The final analysis of this study consisted of 671 patients, in whom 919 stents were implanted. The mean age was 62.7±10.8 years. A Kaplan-Meier analysis demonstrated that the cumulative incidence of death and non fatal MI was similar between the DES and BMS groups during the first 180 days. After 180 days, the composite of death and myocardial infarction was greater in the BMS group (p=0.05) with no difference in death (p=0.33).
The analysis by stent type and clopidogrel use demonstrated that the cumulative incidence of death and non fatal MI was greater in the BMS without clopidogrel group (12.2%) compared to BMS with clopidogrel group (3.5%, p=0.01) and a trend towards an increase in cumulative events in the DES without clopidogrel group (5.5%) compared to DES with clopidogrel group (2.2%, p=0.07). Furthermore, an analysis by stent type and clopidogrel use demonstrated that the incidence of death alone was greater in the DES without clopidogrel group (3.9%) compared to DES with clopidogrel group (1%, p=0.03), with no difference in death between the entire DES (1.8%) and BMS (3.6%) groups (p=0.18). Among clopidogrel non users, the cumulative events and death alone were similar between DES and BMS groups (p=0.11, p=0.40 respectively).
The cumulative death and non fatal myocardial infarction by clopidogrel duration was significantly greater among those who were on clopidogrel for < 6 months (16.5%), compared with those who were on it for 6-9 months (9.4%) and > 9 months (3.2%, p<0.001). Likewise the incidence of death alone was greater among those who were on clopidogrel for < 6 months (10%), compared with those who were on it for 6-9 months (4.3%) and > 9 months (0.5%, p<0.001).
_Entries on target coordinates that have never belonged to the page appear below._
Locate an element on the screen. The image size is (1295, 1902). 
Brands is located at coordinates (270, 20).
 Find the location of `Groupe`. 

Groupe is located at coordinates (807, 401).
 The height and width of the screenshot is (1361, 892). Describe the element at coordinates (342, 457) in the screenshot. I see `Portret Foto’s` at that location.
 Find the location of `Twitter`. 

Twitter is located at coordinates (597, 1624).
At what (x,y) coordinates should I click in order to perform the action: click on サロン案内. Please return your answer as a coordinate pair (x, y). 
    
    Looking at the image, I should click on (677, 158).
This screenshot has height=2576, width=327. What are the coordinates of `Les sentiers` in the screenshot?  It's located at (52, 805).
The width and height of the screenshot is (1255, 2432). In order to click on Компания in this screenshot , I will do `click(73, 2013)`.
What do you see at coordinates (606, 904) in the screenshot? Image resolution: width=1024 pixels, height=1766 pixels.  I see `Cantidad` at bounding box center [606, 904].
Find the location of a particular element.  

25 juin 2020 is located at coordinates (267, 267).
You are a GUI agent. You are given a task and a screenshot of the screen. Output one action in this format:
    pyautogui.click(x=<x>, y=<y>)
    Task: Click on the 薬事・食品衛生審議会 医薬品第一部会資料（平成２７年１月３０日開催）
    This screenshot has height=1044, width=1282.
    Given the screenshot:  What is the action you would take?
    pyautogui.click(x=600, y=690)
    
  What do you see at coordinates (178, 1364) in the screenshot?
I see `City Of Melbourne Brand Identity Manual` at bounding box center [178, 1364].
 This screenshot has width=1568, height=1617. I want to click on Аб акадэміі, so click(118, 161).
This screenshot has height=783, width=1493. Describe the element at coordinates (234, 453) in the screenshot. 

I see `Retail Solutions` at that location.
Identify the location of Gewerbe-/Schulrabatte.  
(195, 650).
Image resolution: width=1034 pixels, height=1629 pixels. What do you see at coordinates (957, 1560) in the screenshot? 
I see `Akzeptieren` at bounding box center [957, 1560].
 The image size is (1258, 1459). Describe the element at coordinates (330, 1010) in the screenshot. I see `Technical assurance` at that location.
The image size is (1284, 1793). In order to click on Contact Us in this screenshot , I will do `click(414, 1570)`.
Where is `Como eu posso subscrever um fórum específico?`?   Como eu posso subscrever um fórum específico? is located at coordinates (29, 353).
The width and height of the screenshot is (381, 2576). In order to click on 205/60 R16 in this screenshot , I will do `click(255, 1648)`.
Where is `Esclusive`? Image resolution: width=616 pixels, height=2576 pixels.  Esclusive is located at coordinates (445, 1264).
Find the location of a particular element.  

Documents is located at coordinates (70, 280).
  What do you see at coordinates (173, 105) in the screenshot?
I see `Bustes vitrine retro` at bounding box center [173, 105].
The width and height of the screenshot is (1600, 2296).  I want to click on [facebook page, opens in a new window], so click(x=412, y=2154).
The investigators of this study conclude that prolonged use of clopidogrel following PCI using DES and BMS among diabetic patients resulted in a significant reduction in death and non fatal myocardial infarction. Although this study is an observational one, it confirms previous observations and reiterates the need for prolonged clopidogrel therapy following PCI with both DES and BMS in order to reduce cardiovascular outcomes. These findings however, will need to be confirmed in large scale randomized clinical trials.